И ему кажется, что сейчас он совершит что-то такое потрясающее, от чего Катя придёт в неописуемый восторг и поймёт наконец, что за человек Тимка. Он не просто сосед, как все другие соседи. Не просто одноклассник, как все другие одноклассники. Он человек особенный, необыкновенный.

И в это время раздаётся над их головами голос:

— Чего это вы тут сидите? Сидят, понимаешь… Рядышком.

Перед ними стоит Шмырин. Тимка никогда не видел Шмырина так близко, но слышал про него сто раз. Шмырин не учится и не работает. Шмырина опять искал участковый. Шмырина, наверное, заберут в колонию. Шмырин отнял у мальчика коньки.

Теперь Шмырин стоит рядом, от него пахнет табаком, он протягивает руку и говорит:

— Ишь, жених расселся с невестой!

И натягивает Тимке шапку на глаза. Очки слетают в снег.

— Рано вам на лесенке сидеть! Очки напялил! Профессор! Рано тебе очки носить!

— Вы что? — Катя вскочила. — Хулиган!

А Тимка шарил вокруг себя рукой, искал очки. Шмырин отшвырнул их ногой в сторону. Потом толкнул Катю, и она упала в сугроб.

— Нашёл себе защитницу, профессор! Ха, помрёшь с вами…

У Тимки перехватило горло. Его сковал какой-то столбняк. Не то страх, не то унижение, а скорее всего и то и другое прикопали Тимку к месту.

— Деньги есть? Скажешь, нет? — Шмырин держал Тимку за плечо сильными, цепкими пальцами, а другой рукой поспешно шарил в карманах Тимкиной куртки. Выгреб всю мелочь и оттолкнул Тимку: — Беги скорей, жалуйся маме, жених!

Пошёл к воротам и запел нарочно противным голосом: «Если ты меня любишь, не клянись мне в любви, а то могут наскучить мне клятвы твои».

Тимка так и сидел, сжавшись в комок. Он не мог поднять глаза на Катю, всё расплывалось перед его глазами: фонари, сугробы, Катя. Но это были не слёзы. Просто Тимка плохо видел без очков.

— Тим, не плачь, — сказала Катя. — Из-за каждого хулигана плакать ещё! — И Катя всхлипнула.

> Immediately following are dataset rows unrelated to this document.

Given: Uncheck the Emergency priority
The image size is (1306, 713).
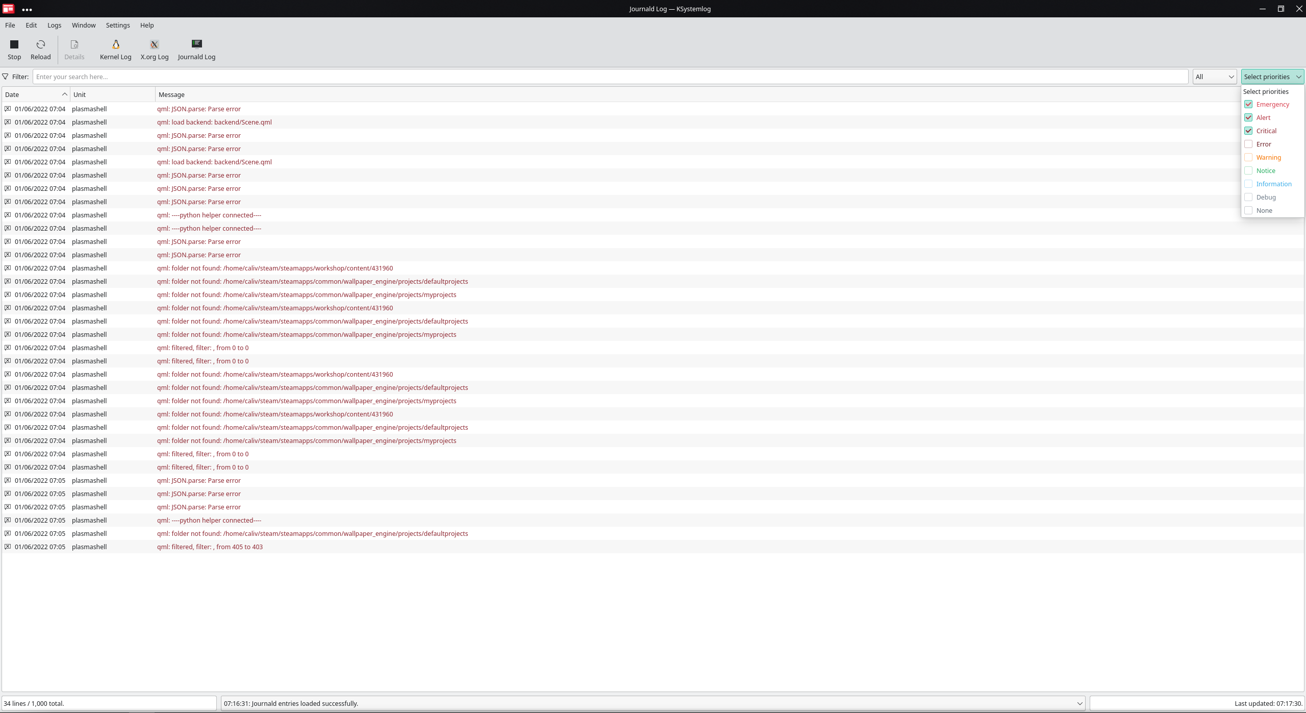Looking at the screenshot, I should pyautogui.click(x=1248, y=104).
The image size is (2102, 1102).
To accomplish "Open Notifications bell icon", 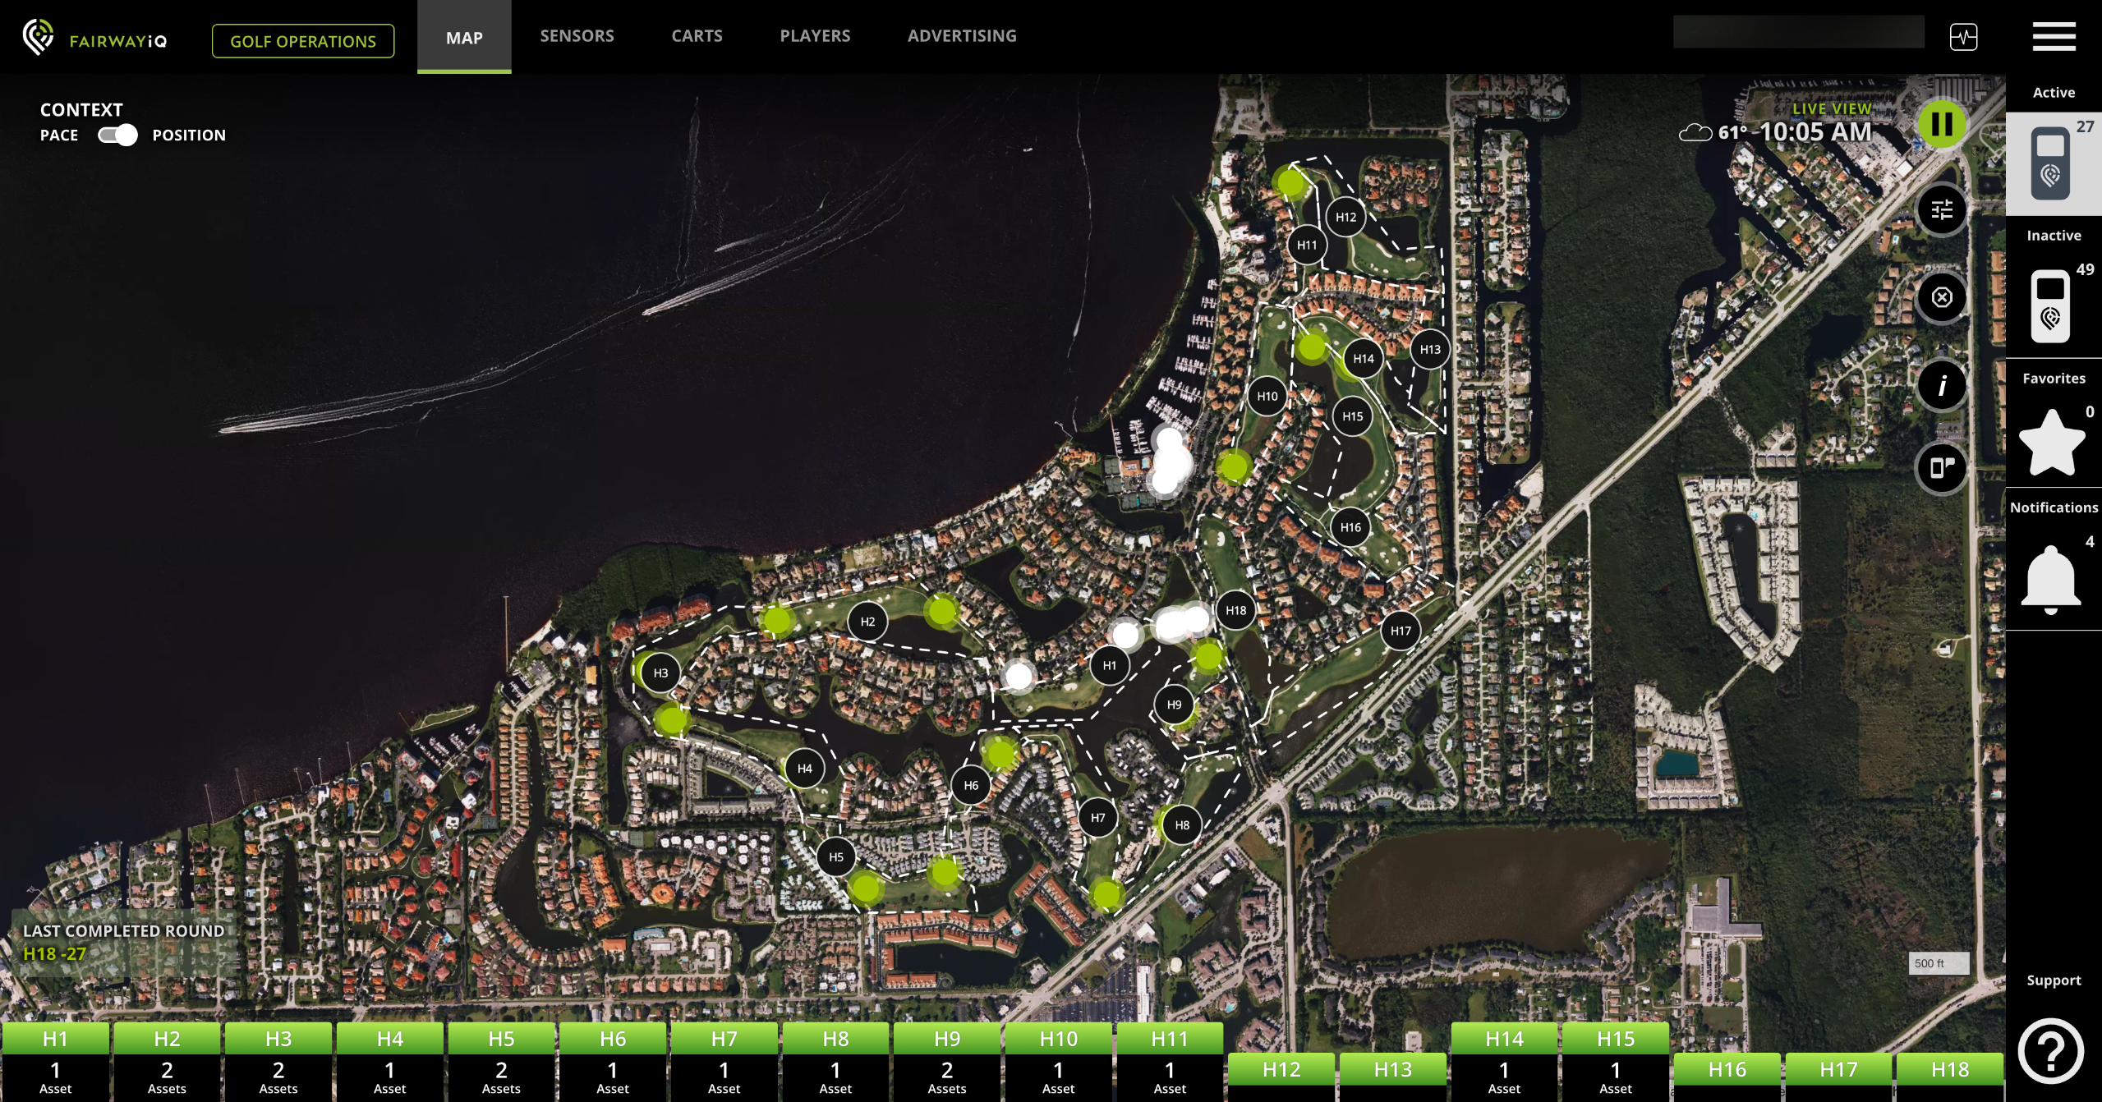I will pyautogui.click(x=2050, y=579).
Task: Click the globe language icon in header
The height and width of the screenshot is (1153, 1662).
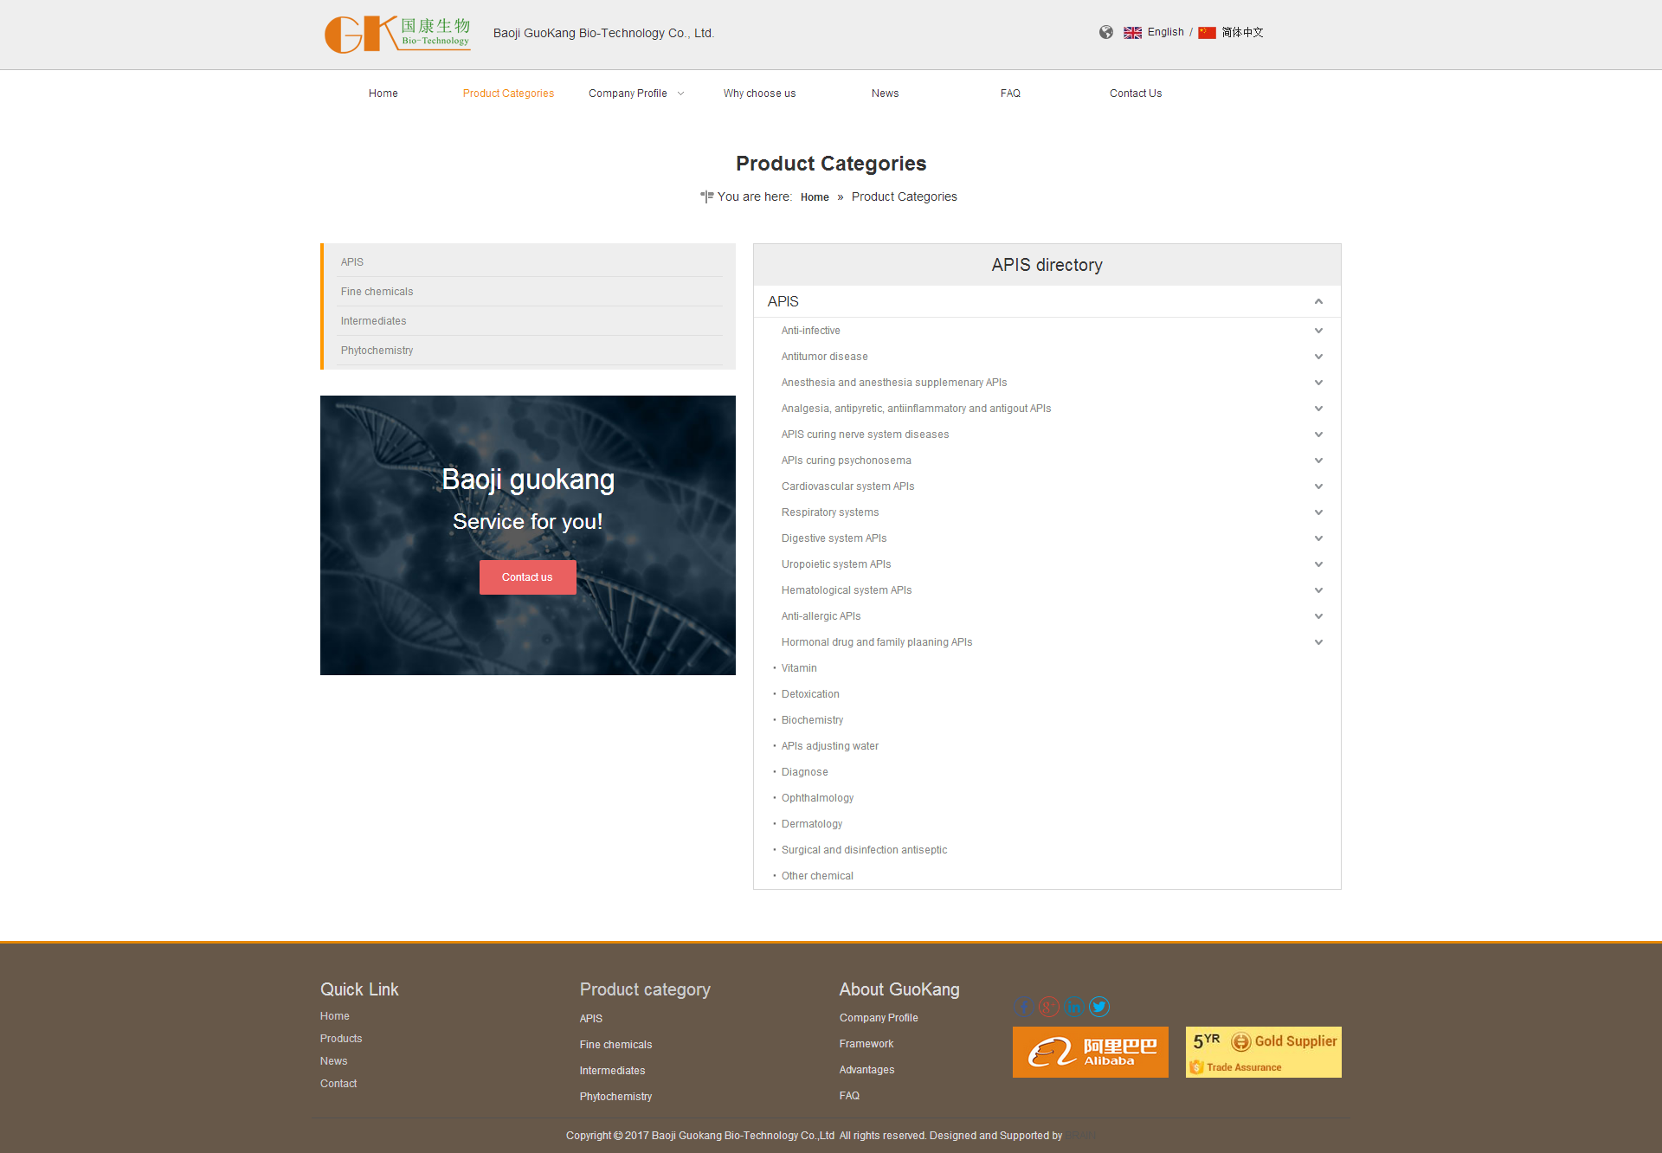Action: [1105, 32]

— Я и не плачу. Ещё не хватало, — ответил Тимка. — Я вообще никогда не плачу. В следующий раз пусть только полезет! Я его покалечу, этою Шмырина…

Катя протянула ему очки:

— Не разбились.

Он надел очки. Больше не расплывались сугробы. Не расплывались фонари дневного света. А Катя? На Катю Тимка смотреть не мог. Было невыносимо стыдно смотреть на Катю. Наверное, Тимка не сможет поднять на неё глаза никогда в жизни. Конечно, Шмырин — это Шмырин. Непобедимый силач и хулиган. Но Тимке от этого нисколько не легче.

— Катя! — зовёт с балкона мама. — Ужинать!

И Катя уходит. Она идёт медленно — может быть, ей не хочется ужинать? А может быть, она хочет что-то сказать? Если бы Катя сейчас что-нибудь сказала Тимке, самое простое, пустяковое — ему бы стало чуть легче. Но она ничего не говорит. Уходит, и всё. Катя всегда уходит.